**Exercise description**
From the line with "Ablehnen (396, 2545)" to the line with "portugais (505, 1137)", retype each line exactly as it stands in the records below, but skip the pictures.

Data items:
BEGIN
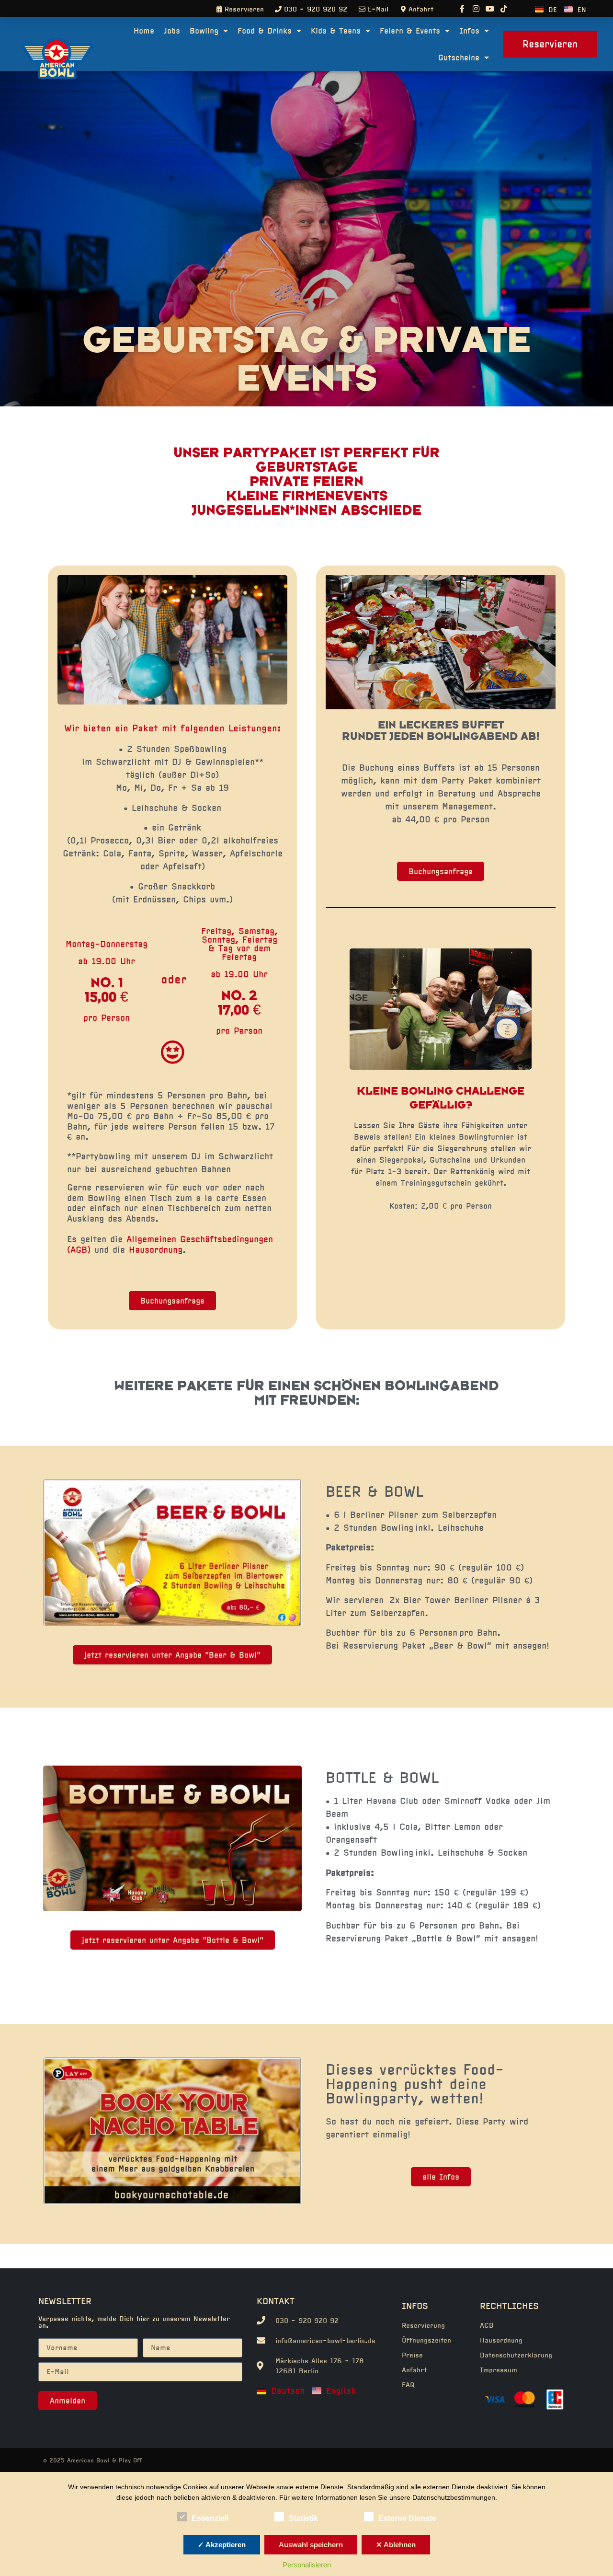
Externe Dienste (407, 2518)
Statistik (303, 2518)
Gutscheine (458, 57)
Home (144, 30)
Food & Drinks (265, 30)
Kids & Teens (336, 30)
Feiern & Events (410, 30)
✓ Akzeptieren (222, 2545)
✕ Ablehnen (396, 2545)
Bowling (204, 30)
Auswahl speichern (311, 2545)
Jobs (172, 30)
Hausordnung (155, 1250)
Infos (469, 30)
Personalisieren (307, 2565)
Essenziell (210, 2518)
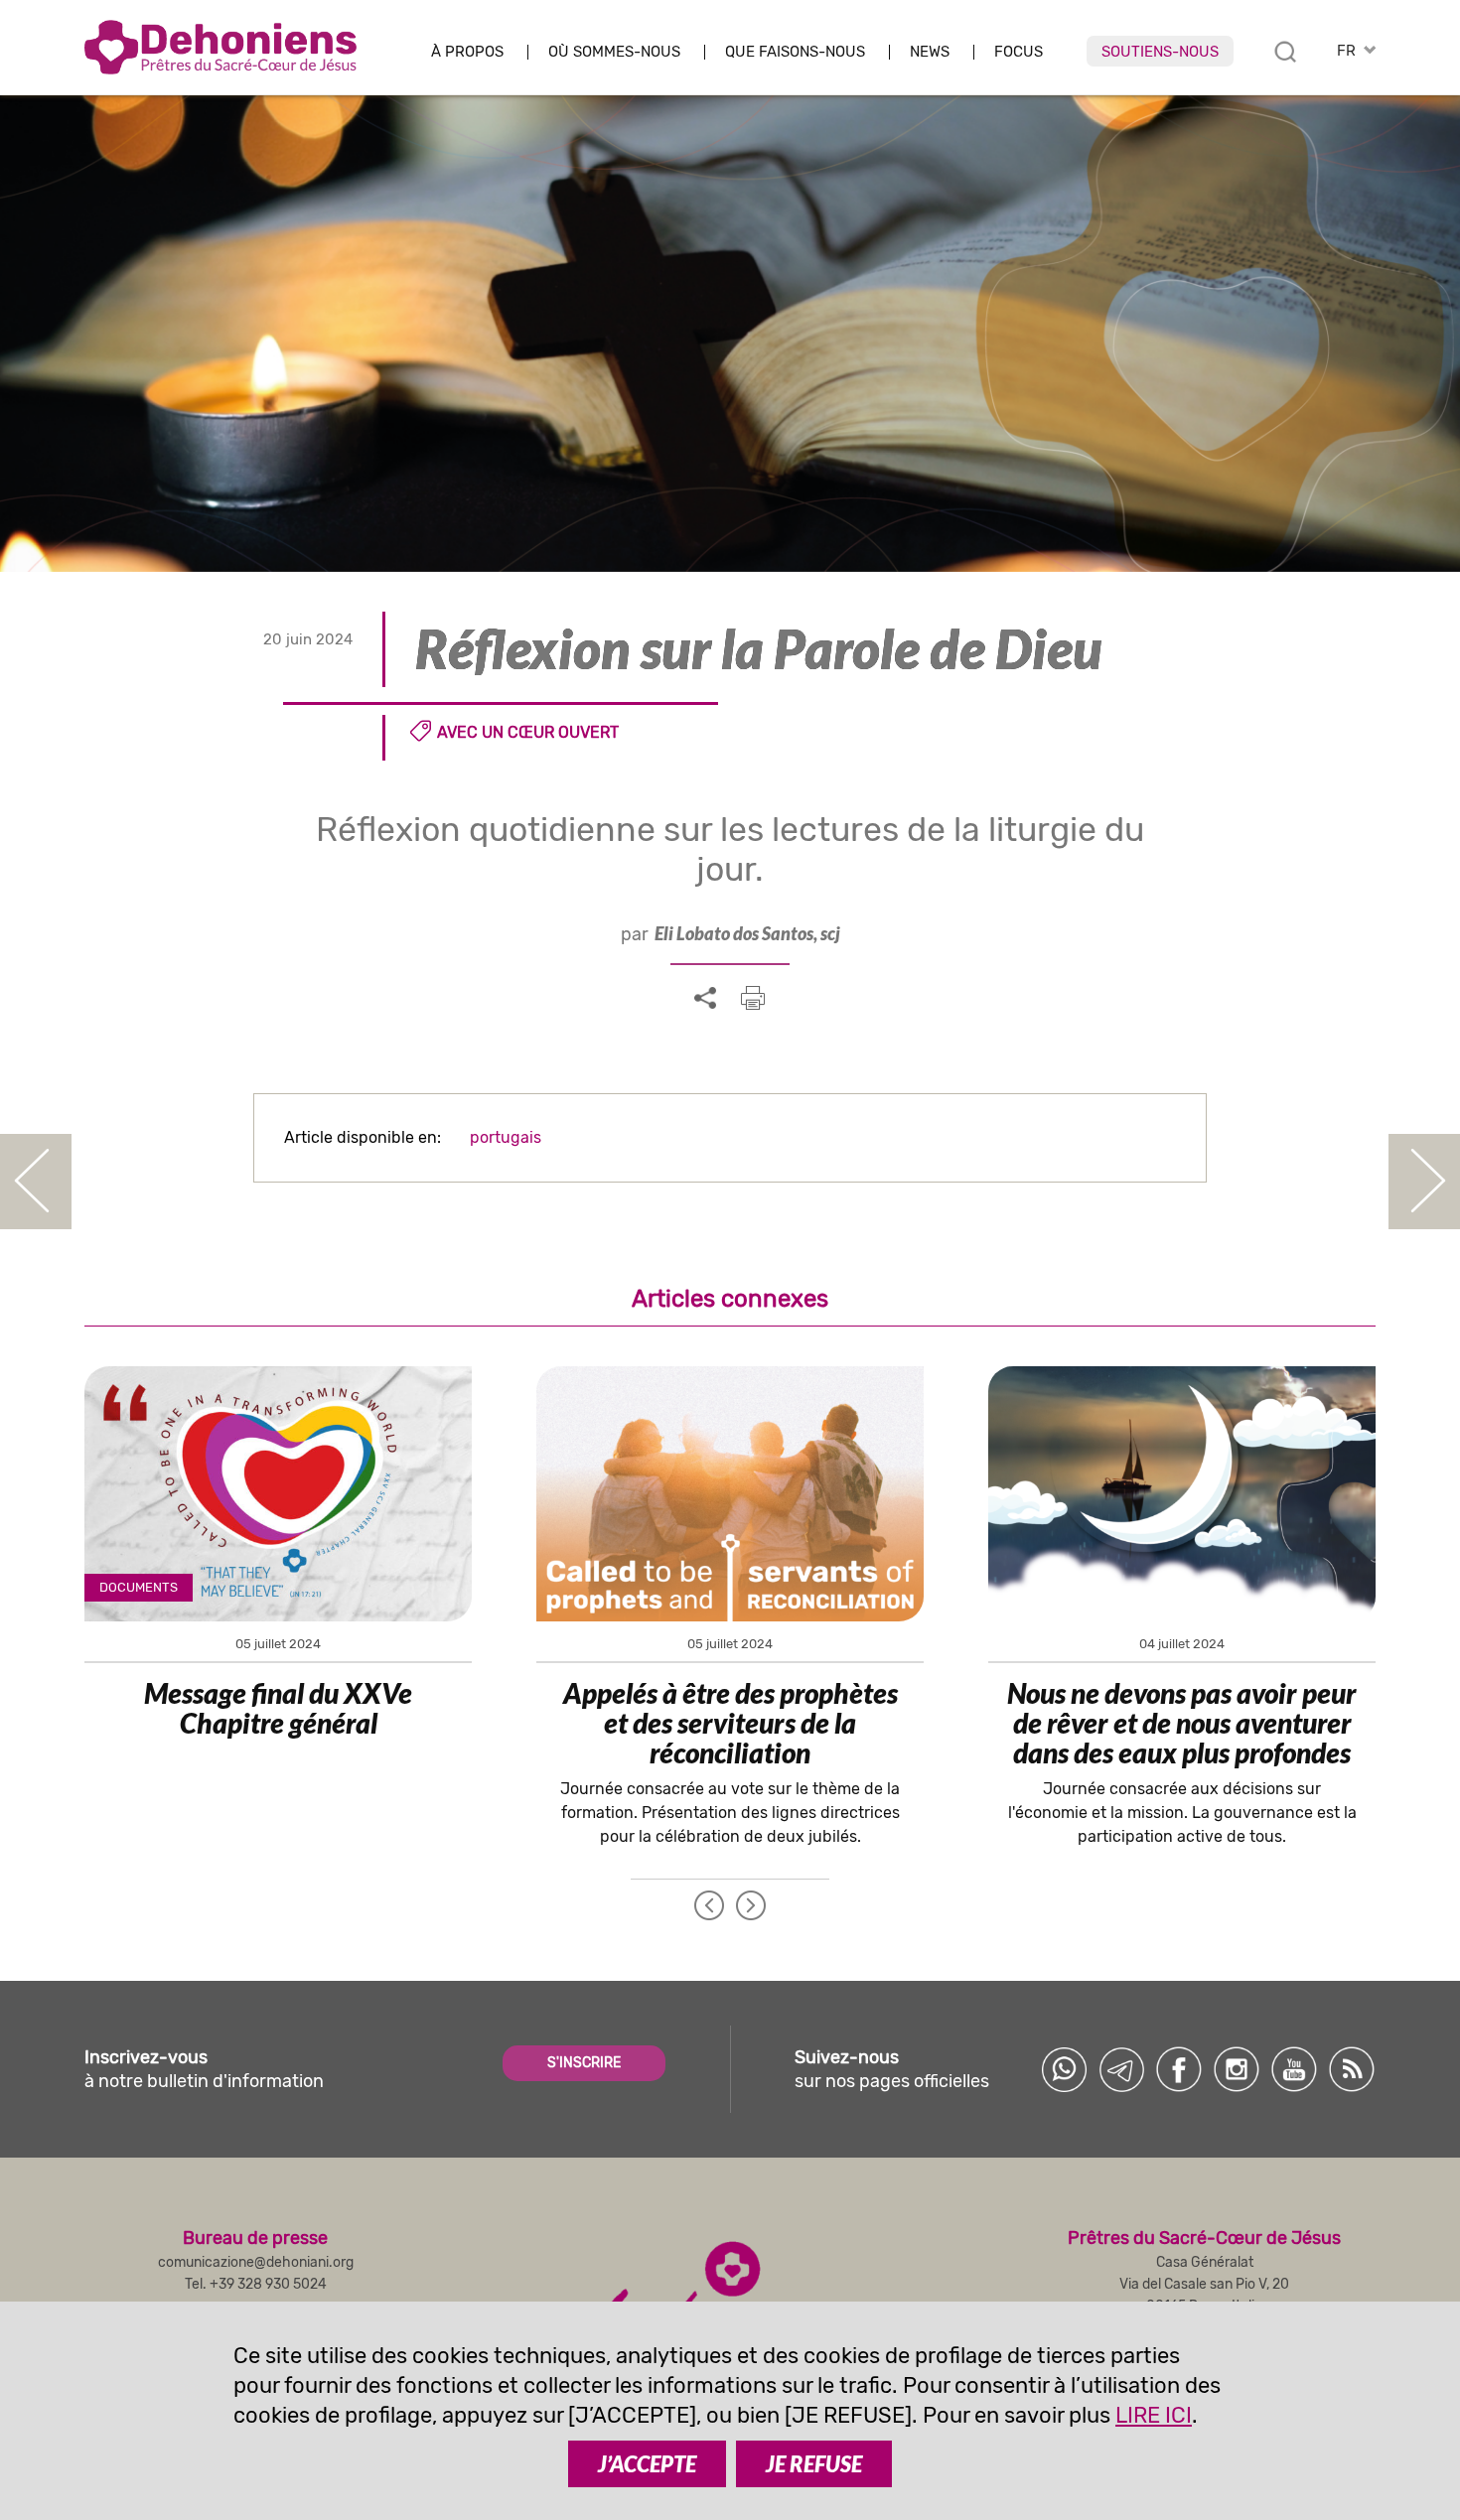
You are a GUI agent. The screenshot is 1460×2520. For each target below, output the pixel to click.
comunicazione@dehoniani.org (256, 2262)
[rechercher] (1285, 52)
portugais (505, 1137)
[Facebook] (1179, 2069)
END
**Finished task**
✕ Ablehnen (396, 2545)
Bowling (204, 30)
Auswahl speichern (311, 2545)
Jobs (172, 30)
Hausordnung (155, 1250)
Infos (469, 30)
Personalisieren (307, 2565)
Essenziell (210, 2518)
You are a GUI agent. The screenshot is 1460×2520. For each target below, output the pixel to click.
comunicazione@dehoniani.org (256, 2262)
[rechercher] (1285, 52)
portugais (505, 1137)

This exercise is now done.